SEC files criminal raps vs pre-need firm

MANILA, Philippines - The Securities and Exchange Commission (SEC) has filed a criminal complaint against Ideal Pension Plans before the Department of Justice for violation of pre-need rules.

In cases where the complaint is criminal in nature, the SEC endorses the charges to the Justice Department for preliminary investigation and prosecution as provided under the law.

In its complaint, a copy of which was obtained by The STAR, the SEC claimed that owners and officers of Ideal Plans have used planholders’ money for their personal benefit and failed to settle obligations to planholders.

Ideal Plans also failed to comply with the trust fund and capital requirements as well as submit actuarial valuation report and audited financial statements in violation of the rules on pre-need plans.

The company filed early this month a petition for voluntary insolvency before the Makati Regional Trial Court after failing to pay P300 million in retirement claims by its over 6,000 customers across the country. It claimed that its assets, amounting to P112.58 million, are not enough to cover its total liabilities which stood at P297.94 million.

In its complaint, the SEC asked that Ideal Plans’ owners and officers Carmen Gabriel, Ma. Rizalina Kua, Epifania Micaller and former senator Rene Espina be placed in the watchlist of the Bureau of Immigration during pendency of proceedings.

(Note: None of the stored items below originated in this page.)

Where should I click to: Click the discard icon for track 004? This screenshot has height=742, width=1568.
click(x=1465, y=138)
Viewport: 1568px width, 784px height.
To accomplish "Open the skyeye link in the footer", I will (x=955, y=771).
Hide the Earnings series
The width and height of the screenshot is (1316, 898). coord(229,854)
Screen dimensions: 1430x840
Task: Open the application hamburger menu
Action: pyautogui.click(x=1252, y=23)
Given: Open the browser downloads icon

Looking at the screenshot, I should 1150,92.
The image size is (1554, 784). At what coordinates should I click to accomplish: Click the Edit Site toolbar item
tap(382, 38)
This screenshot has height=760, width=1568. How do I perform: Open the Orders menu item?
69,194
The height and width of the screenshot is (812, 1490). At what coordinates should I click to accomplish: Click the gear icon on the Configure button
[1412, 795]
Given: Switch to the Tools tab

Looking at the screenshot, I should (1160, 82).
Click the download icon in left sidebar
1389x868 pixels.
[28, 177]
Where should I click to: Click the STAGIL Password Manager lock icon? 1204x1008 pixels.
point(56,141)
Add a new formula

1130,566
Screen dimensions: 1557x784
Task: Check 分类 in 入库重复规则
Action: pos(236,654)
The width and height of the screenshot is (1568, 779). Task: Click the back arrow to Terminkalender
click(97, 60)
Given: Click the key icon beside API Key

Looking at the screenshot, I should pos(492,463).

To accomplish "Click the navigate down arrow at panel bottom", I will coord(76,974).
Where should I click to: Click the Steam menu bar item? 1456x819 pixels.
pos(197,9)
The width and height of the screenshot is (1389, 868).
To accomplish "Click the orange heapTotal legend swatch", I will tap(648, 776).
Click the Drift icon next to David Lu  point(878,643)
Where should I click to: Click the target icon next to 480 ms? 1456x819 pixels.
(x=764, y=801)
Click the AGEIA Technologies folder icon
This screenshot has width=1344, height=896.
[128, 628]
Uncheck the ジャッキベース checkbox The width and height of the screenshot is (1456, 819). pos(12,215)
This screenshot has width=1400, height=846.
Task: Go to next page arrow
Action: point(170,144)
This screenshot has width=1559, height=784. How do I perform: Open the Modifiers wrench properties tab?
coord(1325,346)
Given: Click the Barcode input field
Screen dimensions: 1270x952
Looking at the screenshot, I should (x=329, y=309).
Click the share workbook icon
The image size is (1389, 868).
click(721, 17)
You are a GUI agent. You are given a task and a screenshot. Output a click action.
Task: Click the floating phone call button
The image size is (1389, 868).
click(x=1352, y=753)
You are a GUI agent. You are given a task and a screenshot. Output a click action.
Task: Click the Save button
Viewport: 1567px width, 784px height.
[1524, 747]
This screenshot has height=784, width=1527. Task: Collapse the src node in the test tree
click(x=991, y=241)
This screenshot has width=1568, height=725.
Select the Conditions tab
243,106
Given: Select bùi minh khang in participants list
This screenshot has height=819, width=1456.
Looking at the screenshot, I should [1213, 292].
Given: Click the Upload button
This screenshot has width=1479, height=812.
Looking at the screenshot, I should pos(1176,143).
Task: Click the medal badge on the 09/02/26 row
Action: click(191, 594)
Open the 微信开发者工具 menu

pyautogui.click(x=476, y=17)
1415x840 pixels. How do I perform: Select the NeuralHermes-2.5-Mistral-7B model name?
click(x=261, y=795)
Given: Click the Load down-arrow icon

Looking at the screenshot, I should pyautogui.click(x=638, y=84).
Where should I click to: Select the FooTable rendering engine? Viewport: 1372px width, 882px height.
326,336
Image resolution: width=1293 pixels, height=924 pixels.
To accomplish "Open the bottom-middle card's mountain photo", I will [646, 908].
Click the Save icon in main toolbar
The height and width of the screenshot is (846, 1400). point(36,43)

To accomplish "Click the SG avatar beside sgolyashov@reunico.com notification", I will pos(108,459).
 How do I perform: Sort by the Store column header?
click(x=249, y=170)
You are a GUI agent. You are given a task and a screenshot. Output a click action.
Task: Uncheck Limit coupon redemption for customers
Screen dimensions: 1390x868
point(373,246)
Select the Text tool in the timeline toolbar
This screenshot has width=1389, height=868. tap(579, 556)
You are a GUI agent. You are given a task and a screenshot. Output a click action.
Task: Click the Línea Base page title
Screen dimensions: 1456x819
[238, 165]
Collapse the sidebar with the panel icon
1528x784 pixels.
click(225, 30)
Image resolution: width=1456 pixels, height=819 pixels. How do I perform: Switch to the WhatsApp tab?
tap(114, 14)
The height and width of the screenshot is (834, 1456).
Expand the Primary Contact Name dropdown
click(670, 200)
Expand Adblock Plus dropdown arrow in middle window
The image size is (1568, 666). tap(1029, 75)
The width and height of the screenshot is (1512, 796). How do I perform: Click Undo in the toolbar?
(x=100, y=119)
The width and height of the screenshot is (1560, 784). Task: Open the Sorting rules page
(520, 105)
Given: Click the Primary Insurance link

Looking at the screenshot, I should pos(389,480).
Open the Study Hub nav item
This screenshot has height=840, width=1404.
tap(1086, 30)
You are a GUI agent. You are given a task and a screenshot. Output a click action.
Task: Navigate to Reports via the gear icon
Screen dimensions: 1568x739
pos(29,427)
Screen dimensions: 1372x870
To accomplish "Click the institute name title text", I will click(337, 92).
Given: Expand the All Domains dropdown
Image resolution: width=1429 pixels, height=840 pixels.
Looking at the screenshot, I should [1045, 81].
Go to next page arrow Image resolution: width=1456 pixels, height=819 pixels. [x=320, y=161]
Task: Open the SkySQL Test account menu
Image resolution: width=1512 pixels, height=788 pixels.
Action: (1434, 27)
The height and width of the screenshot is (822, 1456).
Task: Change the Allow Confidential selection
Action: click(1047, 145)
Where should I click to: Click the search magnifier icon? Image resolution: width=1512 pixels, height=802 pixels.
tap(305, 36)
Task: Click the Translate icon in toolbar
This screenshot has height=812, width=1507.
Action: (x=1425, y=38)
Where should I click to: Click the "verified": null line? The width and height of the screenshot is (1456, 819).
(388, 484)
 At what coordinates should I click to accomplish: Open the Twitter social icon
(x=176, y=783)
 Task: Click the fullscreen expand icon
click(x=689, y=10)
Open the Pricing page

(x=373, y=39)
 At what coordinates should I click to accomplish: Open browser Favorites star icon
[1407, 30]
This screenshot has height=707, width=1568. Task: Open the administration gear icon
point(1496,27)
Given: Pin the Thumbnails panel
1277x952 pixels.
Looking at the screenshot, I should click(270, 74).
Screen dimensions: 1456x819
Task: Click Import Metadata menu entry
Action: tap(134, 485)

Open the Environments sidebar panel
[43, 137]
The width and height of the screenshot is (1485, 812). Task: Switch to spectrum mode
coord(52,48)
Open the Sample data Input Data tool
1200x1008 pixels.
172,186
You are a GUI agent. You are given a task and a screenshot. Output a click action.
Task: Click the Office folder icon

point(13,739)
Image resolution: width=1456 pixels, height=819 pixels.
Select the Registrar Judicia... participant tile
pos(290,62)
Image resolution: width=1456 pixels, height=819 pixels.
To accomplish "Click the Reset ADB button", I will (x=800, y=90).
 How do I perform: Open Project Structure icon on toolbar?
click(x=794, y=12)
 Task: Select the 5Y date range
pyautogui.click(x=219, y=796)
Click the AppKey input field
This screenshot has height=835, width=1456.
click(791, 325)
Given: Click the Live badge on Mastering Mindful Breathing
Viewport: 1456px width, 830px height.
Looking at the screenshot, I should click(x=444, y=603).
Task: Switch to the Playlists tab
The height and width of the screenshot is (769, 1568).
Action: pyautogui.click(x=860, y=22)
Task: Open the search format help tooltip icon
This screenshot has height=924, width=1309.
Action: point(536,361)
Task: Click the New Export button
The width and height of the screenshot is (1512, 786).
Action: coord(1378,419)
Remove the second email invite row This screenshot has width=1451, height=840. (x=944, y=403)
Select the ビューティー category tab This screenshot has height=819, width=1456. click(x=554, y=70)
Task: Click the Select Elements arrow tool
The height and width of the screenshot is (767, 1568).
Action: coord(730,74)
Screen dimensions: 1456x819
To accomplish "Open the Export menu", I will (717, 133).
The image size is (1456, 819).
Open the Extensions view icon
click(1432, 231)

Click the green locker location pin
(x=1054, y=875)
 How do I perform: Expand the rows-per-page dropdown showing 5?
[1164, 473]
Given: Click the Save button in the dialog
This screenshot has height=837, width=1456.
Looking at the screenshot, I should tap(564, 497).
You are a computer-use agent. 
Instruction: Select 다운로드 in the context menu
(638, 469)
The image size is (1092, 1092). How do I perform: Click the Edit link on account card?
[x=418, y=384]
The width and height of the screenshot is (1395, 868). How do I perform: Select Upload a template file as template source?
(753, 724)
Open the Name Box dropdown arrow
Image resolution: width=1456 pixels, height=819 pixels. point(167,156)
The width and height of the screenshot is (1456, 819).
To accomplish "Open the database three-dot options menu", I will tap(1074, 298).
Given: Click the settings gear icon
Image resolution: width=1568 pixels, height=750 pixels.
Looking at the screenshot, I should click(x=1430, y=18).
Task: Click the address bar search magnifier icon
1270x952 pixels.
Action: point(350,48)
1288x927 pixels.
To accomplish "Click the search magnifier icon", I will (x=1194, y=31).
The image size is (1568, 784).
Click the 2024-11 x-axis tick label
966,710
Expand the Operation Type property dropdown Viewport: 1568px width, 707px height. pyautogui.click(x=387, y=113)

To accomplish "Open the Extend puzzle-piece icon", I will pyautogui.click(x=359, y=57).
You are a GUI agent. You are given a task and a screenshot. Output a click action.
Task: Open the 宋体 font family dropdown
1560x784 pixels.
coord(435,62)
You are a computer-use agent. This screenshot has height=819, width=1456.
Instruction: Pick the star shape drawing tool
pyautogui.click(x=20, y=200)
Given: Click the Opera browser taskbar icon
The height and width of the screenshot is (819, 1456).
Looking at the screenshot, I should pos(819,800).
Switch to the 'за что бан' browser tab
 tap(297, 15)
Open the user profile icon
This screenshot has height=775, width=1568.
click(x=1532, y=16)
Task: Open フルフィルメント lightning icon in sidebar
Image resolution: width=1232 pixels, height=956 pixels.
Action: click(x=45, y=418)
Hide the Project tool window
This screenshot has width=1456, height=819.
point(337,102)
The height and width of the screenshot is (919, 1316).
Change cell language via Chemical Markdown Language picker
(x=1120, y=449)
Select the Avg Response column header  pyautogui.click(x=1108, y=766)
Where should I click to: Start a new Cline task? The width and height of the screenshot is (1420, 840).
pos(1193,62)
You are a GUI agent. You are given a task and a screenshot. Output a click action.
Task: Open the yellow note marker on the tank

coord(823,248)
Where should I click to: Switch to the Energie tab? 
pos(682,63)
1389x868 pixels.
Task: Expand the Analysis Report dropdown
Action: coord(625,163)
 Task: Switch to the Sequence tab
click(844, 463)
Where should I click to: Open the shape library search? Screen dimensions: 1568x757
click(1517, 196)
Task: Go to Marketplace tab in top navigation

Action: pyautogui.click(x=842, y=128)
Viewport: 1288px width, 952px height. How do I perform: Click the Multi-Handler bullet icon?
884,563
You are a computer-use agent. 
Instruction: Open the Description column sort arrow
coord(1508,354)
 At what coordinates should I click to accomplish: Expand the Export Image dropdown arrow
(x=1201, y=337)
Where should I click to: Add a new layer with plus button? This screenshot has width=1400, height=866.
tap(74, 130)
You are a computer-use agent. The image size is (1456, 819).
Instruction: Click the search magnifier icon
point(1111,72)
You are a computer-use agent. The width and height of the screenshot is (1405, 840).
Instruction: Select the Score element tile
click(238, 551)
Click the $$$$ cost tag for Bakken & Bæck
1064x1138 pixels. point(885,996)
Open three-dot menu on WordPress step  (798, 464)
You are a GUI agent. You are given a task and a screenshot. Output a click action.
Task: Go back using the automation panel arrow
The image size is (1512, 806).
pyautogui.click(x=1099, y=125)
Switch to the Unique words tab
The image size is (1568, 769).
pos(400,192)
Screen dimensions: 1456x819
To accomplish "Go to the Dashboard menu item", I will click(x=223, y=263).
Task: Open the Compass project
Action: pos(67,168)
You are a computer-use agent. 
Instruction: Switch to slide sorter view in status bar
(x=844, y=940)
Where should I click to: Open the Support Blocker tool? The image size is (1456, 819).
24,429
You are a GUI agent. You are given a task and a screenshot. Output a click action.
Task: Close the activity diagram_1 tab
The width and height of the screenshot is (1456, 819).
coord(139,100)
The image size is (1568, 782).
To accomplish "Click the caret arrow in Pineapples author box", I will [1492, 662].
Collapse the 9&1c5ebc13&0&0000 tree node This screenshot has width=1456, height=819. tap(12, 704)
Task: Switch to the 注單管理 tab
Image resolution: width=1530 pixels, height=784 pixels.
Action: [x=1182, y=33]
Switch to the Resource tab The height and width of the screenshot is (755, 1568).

Based on Ideal Plans’ general information sheet filed on April 2008, Espina was the chairman of the company while Gabriel was president. Kua, on the other hand, was executive vice-president and comptroller while Micaller was the assistant vice-president of Ideal Plans’ Planholder Services & Claims Department.

The Non-Traditional Securities Department of the SEC, which oversees the operations of pre-plan firms, has been receiving as early as June 2008 complaints from Ideal Plans customers for non-payment of their pension benefits.

There were also planholders who availed of their pension benefits but were only paid an amount equivalent to 25 percent of the maturity value of their plans.

An audit conducted by the SEC’s Enforcement and Prosecution Department revealed that Ideal Plans used the same names of a number of planholders with matured plans to facilitate withdrawals of millions of money from its trust fund.

Gabriel explained that the checks payable to her were issued merely to accommodate planholders which do not have bank deposits.

The names of planholders that were in the list of those that had been paid by Ideal Plans claimed that they have not yet received any payment from the company for their matured plans.

The SEC alleged that Ideal Plans and it officers were able to withdraw P1.37 million twice from the trust funds as duly reflected and confirmed by the certifications issued by the company’s trustee banks Metrobank and Banco De Oro.

Espina alleged that Ideal Plans, led by Gabriel, have “mismanaged the corporation by running it like a family corporation.”

Under Sec. 73 of the Securities Regulation Code, any person who violates any of the provisions of this Code or the rules and regulations promulgated by the Commission, shall upon conviction, suffer a fine of not less than P50,000 nor more than P5 million or imprisonment of not less than seven years nor more than 21 years or both in the discretion of the court.

“Hence, even if fines and penalties were imposed to and paid by Ideal Plans, it will not preclude the filing of appropriate cases against it and the aforementioned officers involved.”